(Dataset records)
□ □ □

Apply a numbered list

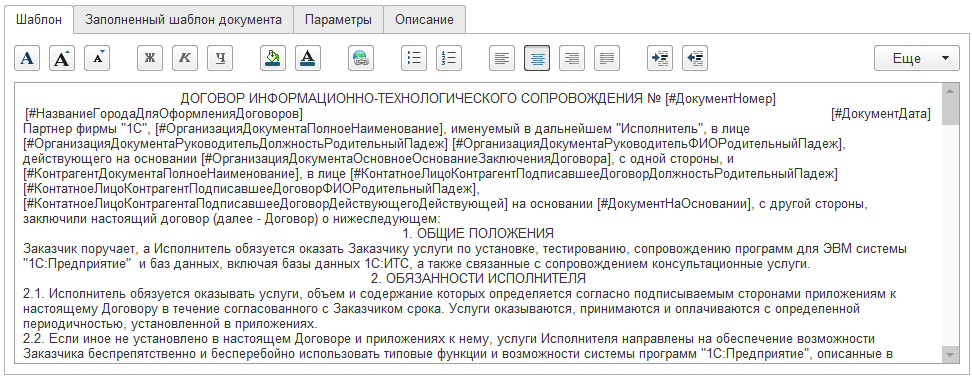point(449,58)
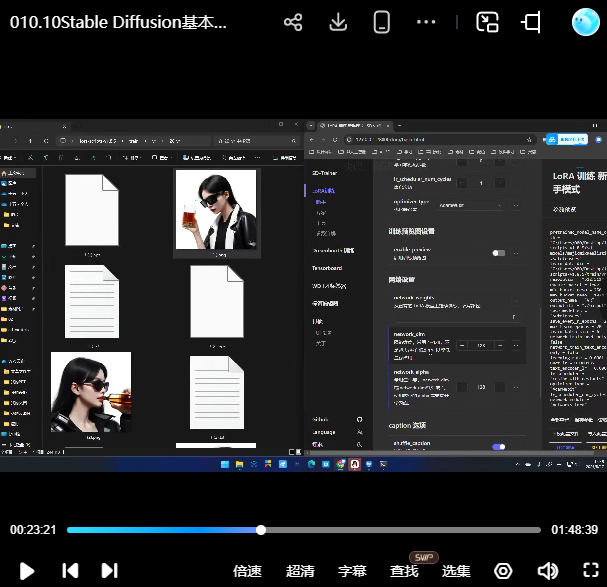Click the video progress bar handle
The height and width of the screenshot is (587, 607).
coord(261,530)
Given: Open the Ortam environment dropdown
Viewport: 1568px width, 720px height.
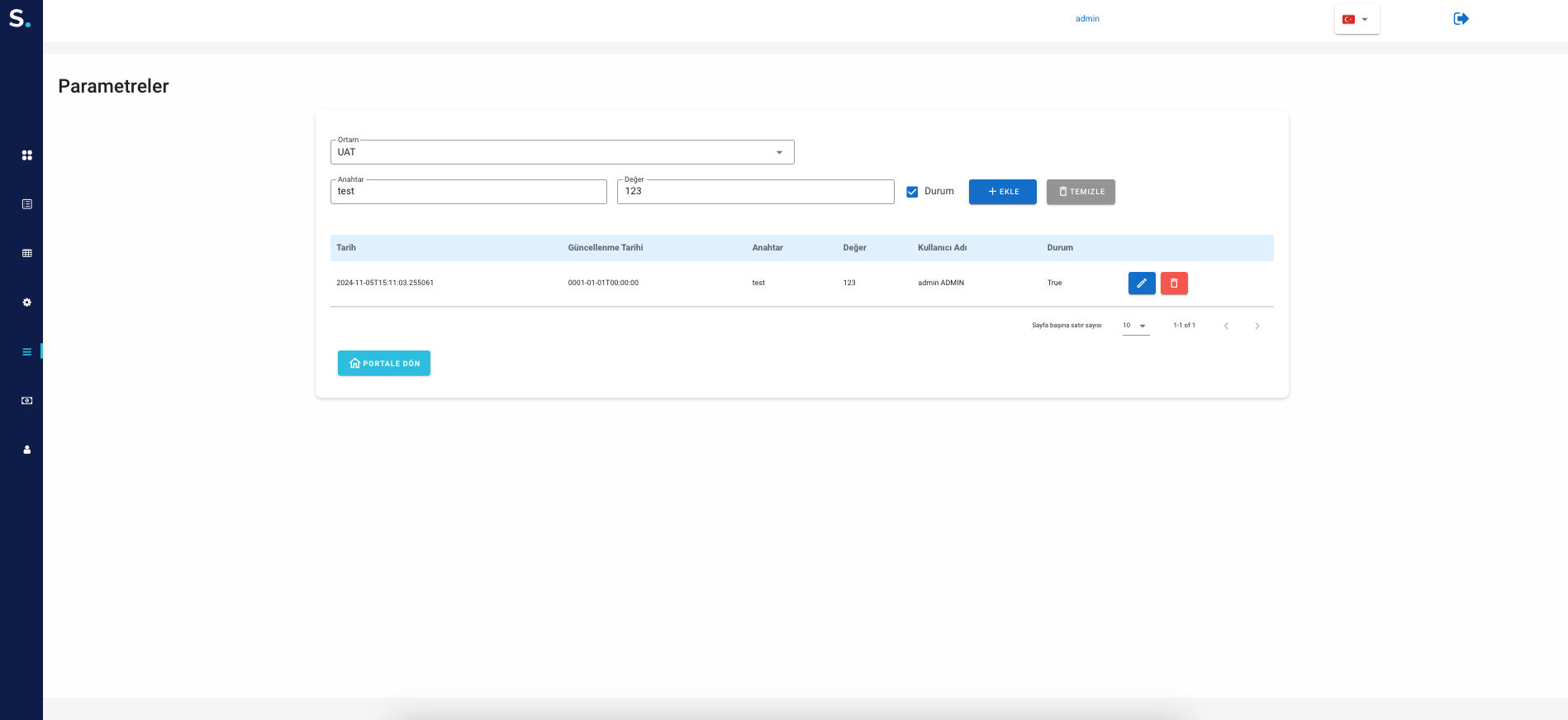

□ □ □

Exercise description - Retype the records exactly. Any image in them should not appear in what you write.

Output of the task -
Apply a numbered list

point(449,58)
Click the video progress bar handle
The height and width of the screenshot is (587, 607).
coord(261,530)
Given: Open the Ortam environment dropdown
Viewport: 1568px width, 720px height.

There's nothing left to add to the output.